The Long-Term Financial Plan. The first step was to calculate the amount of funding required. We recognized that Brazil, as a strong emerging economy, would eventually be able to take full responsibility for financing the ongoing maintenance of its protected areas. Indeed, Brazil currently provides the bulk of the funding for its protected areas and has shown great leadership in creating (through ARPA and other programs) the most protected areas of any country worldwide in the last two decades. Nevertheless, it would take time for the government to completely support conservation of new areas three times the size of the entire United States National Park system. We needed a way to bridge the gap until Brazil was ready to assume full responsibility for funding ARPA in perpetuity.

The Innovation. To meet this need, we developed a $215 million transition fund that we will disburse gradually, on a declining basis, until it is fully paid out. This gradually decreasing fund will supplement the Brazilian government’s own efforts, enabling it to steadily increase its budget allocations until, approximately 25 years from now, it assumes full responsibility for funding ARPA in perpetuity.

The Political Commitment. Along with the transition fund, the centerpiece of the deal was a commitment from the highest levels of the Brazilian government to ramp up its own ARPA funding over time and, eventually, take full responsibility for financing, maintaining, monitoring, and enforcing the conservation of the ARPA region. This commitment is reinforced by the terms of the closing, which provide for the disbursement of funds over time, as long as project partners continue to meet milestones and disbursement conditions.

Project Management. A deal of this complexity and duration requires highly structured project management, a sustained sense of urgency, and excellent coordination among a large and diverse group of partners. Thus, there is a very important role for a “deal broker” (played in this case by the Linden Trust), in which all parties have confidence, to maintain the financial plan and drive the process.
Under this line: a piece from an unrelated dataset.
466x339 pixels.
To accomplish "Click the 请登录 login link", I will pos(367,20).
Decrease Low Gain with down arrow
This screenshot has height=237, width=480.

Leverage through a Single Closing. The final element of project finance is that these conditions—the partnership, the financial plan with sufficient funds committed to fulfill it, the political commitment—all must be in place before the deal closes. With a deal this large and complex, it is reassuring for funders to know that the necessary funding, plans, commitments, and capacity will be in place before the independently managed trust that oversees the transition fund makes the planned disbursements.

Beyond ARPA

Home to thousands of species and millions of people whose livelihoods depend on its natural resources, critical to mitigating global climate change, and source of one-fifth of the world’s freshwater, the Amazon is arguably the world’s most valuable ecosystem. By ensuring the enduring conservation and sustainable use of 15 percent of the Brazilian Amazon, ARPA is a landmark in global conservation.

But many critical ecosystems remain at risk, both in other parts of the Amazon region and around the world. As governments, funders, and their partners strive to secure the future of these ecosystems, we hope the ARPA model will provide a source of ideas and inspiration for their work.